Barić Domjan, Fumić Petar, Horvatić Davor, Lipic Tomislav
Department of Physics, Faculty of Science, University of Zagreb, Bijenička cesta 32, 10000 Zagreb, Croatia.
Division of Electronics, Ruđer Bošković Institute, Bijenička cesta 54, 10000 Zagreb, Croatia.
Entropy (Basel). 2021 Jan 25;23(2):143. doi: 10.3390/e23020143.

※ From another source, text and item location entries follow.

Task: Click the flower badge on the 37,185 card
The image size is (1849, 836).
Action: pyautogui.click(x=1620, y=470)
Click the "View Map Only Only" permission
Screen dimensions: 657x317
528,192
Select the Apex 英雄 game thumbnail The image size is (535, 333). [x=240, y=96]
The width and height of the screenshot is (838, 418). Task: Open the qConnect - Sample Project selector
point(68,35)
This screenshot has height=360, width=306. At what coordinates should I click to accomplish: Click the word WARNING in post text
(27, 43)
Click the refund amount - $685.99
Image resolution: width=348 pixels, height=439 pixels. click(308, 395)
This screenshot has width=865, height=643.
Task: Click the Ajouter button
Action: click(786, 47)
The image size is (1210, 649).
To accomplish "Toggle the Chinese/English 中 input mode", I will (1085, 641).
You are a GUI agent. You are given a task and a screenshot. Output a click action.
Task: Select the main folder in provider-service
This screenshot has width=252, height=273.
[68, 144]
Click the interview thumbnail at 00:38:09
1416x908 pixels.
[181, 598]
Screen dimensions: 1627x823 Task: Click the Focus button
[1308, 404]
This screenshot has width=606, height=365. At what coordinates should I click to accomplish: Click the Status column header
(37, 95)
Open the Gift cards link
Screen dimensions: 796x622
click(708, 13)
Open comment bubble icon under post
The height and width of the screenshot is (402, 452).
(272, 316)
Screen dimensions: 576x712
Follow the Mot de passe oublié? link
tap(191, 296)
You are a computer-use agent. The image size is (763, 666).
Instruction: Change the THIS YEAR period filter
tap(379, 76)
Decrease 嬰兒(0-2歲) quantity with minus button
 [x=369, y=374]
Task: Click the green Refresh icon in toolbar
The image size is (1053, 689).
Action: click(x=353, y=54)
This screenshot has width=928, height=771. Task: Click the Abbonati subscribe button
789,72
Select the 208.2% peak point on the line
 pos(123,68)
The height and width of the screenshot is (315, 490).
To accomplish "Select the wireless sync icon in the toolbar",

The adaptation of deep learning models within safety-critical systems cannot rely only on good prediction performance but needs to provide interpretable and robust explanations for their decisions. When modeling complex sequences, attention mechanisms are regarded as the established approach to support deep neural networks with intrinsic interpretability. This paper focuses on the emerging trend of specifically designing diagnostic datasets for understanding the inner workings of attention mechanism based deep learning models for multivariate forecasting tasks. We design a novel benchmark of synthetically designed datasets with the transparent underlying generating process of multiple time series interactions with increasing complexity. The benchmark enables empirical evaluation of the performance of attention based deep neural networks in three different aspects: (i) prediction performance score, (ii) interpretability correctness, (iii) sensitivity analysis. Our analysis shows that although most models have satisfying and stable prediction performance results, they often fail to give correct interpretability. The only model with both a satisfying performance score and correct interpretability is IMV-LSTM, capturing both autocorrelations and crosscorrelations between multiple time series. Interestingly, while evaluating IMV-LSTM on simulated data from statistical and mechanistic models, the correctness of interpretability increases with more complex datasets.
安全关键系统中深度学习模型的适配不能仅依赖于良好的预测性能,还需要为其决策提供可解释且稳健的解释。在对复杂序列进行建模时,注意力机制被视为支持具有内在可解释性的深度神经网络的既定方法。本文关注的是一种新趋势,即专门设计诊断数据集,以理解基于注意力机制的深度学习模型在多变量预测任务中的内部工作原理。我们设计了一个新颖的综合设计数据集基准,其具有多个时间序列交互的透明底层生成过程,且复杂度不断增加。该基准能够从三个不同方面对基于注意力的深度神经网络的性能进行实证评估:(i)预测性能得分,(ii)可解释性正确性,(iii)敏感性分析。我们的分析表明,尽管大多数模型具有令人满意且稳定的预测性能结果,但它们往往无法给出正确的可解释性。唯一具有令人满意的性能得分和正确可解释性的模型是IMV-LSTM,它同时捕捉了多个时间序列之间的自相关性和互相关性。有趣的是,在基于统计和机制模型的模拟数据上评估IMV-LSTM时,可解释性的正确性会随着数据集复杂度的增加而提高。